2014-02-25 10:19:55

Qui est vraiment Ioulia Timochenko ?


(RV) Entretien - Condition d'un accord de partenariat, finalement rejeté avec l'Union européenne, sa libération était devenue l’une des revendications de l’opposition pendant les 3 mois de crise politique en Ukraine. Ioulia Timochenko est revenue sur le devant de la scène à la faveur du départ du président Ianoukovitch le week-end dernier. Après deux ans de prison, celle qui fut la principale opposante au chef de l'état en fuite, est malade, se fera soignée en Allemagne, sans pour autant avoir perdu de son énergie. Sa présence sur l'estrade installée place Maïdan l'a montré. Pourtant face à elle, dans la foule, des critiques: elle est loin de faire l’unanimité.

Ioulia Timochenko a occupé le poste de Premier Ministre à deux reprises après la Révolution orange de 2004 et sa gestion du pays a été difficile. L’origine de sa fortune, rendue possible grâce au gaz, fait toujours l’objet de soupçons de corruption.

Anne de Tinguy, professeur à Sciences Po Paris et à l’Inalco, spécialiste de l’Ukraine, décrypte la figure de Ioulia Timochenko : RealAudioMP3

Madame Timochenko est un personnage politique de premier plan puisqu’elle a eu de très nombreuses responsabilités politiques en Ukraine, notamment pendant les années dites « oranges » entre 2004 et 2010. Elle a été l'un des premiers ministres du président Youchenko. C’est une personnalité qui est à la fois charismatique et contestée. Contestée parce qu’on s’est souvent interrogé sur l’origine de sa fortune. Elle a longtemps été surnommée « la princesse du gaz » et je dirais aussi, peut-être encore plus important aujourd’hui, elle a été directement responsable pendant les années oranges du maigre bilan de l’équipe au pouvoir, notamment parce qu’elle a eu des relations très conflictuelles avec le président Youchenko et qu’en définitive, ce sont deux personnalités dont les querelles incessantes ont été une source d’instabilité politique pendant ces années oranges.

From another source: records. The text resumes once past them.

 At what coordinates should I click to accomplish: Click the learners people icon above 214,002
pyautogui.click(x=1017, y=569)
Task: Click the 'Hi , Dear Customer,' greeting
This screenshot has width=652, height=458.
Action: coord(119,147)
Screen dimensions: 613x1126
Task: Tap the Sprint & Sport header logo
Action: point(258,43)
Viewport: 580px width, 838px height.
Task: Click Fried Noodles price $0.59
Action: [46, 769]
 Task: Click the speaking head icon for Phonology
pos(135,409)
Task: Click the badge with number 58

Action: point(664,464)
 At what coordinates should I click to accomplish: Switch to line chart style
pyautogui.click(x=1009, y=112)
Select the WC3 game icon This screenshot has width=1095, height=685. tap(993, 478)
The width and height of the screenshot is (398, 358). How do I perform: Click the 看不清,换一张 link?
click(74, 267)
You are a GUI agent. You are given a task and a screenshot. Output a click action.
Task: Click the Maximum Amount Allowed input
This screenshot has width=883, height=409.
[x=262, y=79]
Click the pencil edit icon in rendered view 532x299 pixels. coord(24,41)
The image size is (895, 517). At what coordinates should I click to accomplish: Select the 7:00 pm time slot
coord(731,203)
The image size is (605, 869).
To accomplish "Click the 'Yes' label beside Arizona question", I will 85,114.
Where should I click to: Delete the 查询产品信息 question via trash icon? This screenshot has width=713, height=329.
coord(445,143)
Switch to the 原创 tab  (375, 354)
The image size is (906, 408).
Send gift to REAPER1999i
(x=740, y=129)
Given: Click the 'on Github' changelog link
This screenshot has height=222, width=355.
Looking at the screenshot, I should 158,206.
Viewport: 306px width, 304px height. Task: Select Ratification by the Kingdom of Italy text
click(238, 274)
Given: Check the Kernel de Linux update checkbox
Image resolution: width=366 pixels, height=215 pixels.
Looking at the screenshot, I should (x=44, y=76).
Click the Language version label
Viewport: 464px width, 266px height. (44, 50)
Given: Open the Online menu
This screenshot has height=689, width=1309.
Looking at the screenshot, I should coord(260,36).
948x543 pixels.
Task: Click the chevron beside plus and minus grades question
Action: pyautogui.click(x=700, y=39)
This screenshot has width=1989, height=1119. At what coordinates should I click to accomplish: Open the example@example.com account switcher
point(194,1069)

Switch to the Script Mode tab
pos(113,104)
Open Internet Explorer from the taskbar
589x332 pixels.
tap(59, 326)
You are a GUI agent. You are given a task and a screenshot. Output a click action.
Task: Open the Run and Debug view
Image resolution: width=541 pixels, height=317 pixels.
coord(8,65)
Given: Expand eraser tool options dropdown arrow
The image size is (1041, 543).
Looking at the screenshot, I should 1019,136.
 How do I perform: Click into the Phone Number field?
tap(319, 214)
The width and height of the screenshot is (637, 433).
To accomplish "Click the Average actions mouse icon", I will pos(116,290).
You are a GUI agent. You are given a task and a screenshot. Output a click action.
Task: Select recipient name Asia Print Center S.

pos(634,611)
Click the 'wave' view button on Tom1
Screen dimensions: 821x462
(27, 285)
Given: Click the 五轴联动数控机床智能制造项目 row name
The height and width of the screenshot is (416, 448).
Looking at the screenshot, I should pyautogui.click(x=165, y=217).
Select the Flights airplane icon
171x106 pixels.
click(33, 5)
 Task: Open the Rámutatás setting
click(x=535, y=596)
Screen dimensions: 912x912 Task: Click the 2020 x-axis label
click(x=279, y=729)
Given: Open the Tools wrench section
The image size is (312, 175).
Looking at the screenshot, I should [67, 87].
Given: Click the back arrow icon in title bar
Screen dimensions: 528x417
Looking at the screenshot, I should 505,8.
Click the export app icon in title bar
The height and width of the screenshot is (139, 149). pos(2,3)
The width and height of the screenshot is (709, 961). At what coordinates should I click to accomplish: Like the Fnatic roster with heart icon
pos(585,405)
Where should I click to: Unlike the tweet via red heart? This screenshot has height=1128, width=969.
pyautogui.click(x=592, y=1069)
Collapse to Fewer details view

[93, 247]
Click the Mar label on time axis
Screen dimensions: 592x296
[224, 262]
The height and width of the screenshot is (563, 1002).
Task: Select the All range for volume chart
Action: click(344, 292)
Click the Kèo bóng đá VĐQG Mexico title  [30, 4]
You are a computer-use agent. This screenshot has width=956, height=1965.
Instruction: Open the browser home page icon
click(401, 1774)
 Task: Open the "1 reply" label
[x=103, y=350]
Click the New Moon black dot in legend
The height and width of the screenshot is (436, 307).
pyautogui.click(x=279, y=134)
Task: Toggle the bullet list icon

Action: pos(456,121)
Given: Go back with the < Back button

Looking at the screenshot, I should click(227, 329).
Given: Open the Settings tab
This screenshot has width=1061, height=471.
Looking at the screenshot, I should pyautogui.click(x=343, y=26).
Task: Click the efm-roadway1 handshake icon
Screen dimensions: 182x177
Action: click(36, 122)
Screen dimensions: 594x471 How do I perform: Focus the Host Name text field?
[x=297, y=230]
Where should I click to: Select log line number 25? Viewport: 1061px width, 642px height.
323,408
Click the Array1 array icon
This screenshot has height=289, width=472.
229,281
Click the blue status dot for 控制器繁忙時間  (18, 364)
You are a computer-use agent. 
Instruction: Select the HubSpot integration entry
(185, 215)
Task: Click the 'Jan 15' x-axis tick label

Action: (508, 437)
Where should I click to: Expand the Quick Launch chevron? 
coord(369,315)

Comment est-elle perçue et appréciée dans le pays ?
Je constate que pendant tous ces évènements, depuis trois mois, elle n’a que très peu été une référence à Maidan. Bien sûr, il y a eu un mouvement pour sa libération depuis longtemps mais ça n’a pas été une des principales figures de référence parmi les contestataires depuis trois mois. Un autre point qui est assez caractéristique, c’est qu’elle n’a pas de mauvaises relations avec la Russie. Et ça, c’est un point qui peut être important, qui peut jouer à la fois contre elle mais aussi en sa faveur parce que la Russie, aujourd’hui, est sous le choc. La Russie a fait l’erreur, comme en 2004, de prendre position en faveur de Monsieur Ianoukovitch, résolument contre l’opposition.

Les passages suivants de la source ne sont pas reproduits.